As previously discussed, many NLP tasks require that you tokenize your corpus. We've used tokenziers built into both NLTK and spaCy already for this course.  

Here, however, we're going to write our own quick tokenizing function that makes use of gensim's [simple_preprocess function](https://radimrehurek.com/gensim/utils.html), which breaks a document into a list of lowercase tokens. The lower-casing is important for topic modeling since we want both uppercase and lowercase versions of the same word to be counted together. 

We'll define the tokenizing function first, and then use it in our pre-processing function (the second function defined in the cell below). 

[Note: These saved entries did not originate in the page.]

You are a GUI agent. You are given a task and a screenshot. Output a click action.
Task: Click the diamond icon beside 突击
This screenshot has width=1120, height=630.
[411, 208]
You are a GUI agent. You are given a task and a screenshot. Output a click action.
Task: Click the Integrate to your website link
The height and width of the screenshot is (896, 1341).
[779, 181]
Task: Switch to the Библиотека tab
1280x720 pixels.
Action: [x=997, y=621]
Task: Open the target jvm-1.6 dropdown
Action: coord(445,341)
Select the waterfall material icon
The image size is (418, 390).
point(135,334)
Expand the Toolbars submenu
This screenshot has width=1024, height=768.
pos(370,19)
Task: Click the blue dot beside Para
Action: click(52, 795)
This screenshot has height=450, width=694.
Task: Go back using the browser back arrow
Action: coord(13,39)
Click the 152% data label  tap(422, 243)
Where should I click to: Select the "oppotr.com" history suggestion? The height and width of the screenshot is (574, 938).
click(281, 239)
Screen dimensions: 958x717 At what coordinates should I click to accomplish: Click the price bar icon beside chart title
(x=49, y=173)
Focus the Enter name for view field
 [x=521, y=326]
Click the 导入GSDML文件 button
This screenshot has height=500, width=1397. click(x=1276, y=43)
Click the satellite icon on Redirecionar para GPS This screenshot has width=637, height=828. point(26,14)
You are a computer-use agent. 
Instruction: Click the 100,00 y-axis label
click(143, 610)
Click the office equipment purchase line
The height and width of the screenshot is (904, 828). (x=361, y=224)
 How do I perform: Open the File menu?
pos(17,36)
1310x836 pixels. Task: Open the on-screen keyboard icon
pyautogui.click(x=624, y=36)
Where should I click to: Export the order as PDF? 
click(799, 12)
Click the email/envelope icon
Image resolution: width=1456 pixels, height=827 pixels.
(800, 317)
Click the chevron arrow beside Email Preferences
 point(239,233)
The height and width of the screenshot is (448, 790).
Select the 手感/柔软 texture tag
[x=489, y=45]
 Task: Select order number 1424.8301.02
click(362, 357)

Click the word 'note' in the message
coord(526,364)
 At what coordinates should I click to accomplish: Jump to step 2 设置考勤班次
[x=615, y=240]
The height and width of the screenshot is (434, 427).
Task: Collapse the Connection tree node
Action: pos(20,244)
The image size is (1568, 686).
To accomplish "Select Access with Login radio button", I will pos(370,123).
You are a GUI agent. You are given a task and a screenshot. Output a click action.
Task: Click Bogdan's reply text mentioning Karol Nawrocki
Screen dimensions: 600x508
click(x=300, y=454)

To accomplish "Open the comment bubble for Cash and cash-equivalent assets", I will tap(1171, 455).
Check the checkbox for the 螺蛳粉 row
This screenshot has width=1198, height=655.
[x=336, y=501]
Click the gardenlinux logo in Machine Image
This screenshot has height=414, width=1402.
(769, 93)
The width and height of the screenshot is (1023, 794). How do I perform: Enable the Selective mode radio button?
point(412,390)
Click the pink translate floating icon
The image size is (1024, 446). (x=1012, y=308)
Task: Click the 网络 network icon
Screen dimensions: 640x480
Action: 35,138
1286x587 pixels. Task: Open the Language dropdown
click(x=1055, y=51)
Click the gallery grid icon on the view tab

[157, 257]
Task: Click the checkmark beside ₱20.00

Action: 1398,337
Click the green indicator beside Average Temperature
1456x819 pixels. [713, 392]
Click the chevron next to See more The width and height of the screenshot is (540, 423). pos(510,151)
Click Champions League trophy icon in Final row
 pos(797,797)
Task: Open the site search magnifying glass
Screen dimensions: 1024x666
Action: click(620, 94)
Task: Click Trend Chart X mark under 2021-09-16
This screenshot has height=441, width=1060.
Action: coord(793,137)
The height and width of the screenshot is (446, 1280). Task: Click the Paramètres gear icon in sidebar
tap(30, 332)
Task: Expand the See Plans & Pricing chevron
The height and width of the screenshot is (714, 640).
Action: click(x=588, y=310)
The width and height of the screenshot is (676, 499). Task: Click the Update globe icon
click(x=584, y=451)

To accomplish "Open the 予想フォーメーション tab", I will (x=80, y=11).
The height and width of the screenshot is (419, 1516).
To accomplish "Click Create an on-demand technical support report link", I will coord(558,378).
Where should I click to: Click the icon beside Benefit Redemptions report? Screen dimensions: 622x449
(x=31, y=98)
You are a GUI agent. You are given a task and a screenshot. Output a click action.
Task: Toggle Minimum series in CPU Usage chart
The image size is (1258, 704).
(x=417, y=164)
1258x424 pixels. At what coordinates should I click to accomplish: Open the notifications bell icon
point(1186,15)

For topic modeling with gensim, we need to pre-process our documents so that they end up in the format (filename, tokens). We're using this format because that's what the gensim documentation tell us to use. In fact, both of these functions come nearly verbatim from the gensim documentation. 

In [None]:
# this defines our tokenize function for future use
def tokenize(text):
    return [token for token in simple_preprocess(text) if token not in STOPWORDS] # more list comprehension syntax! 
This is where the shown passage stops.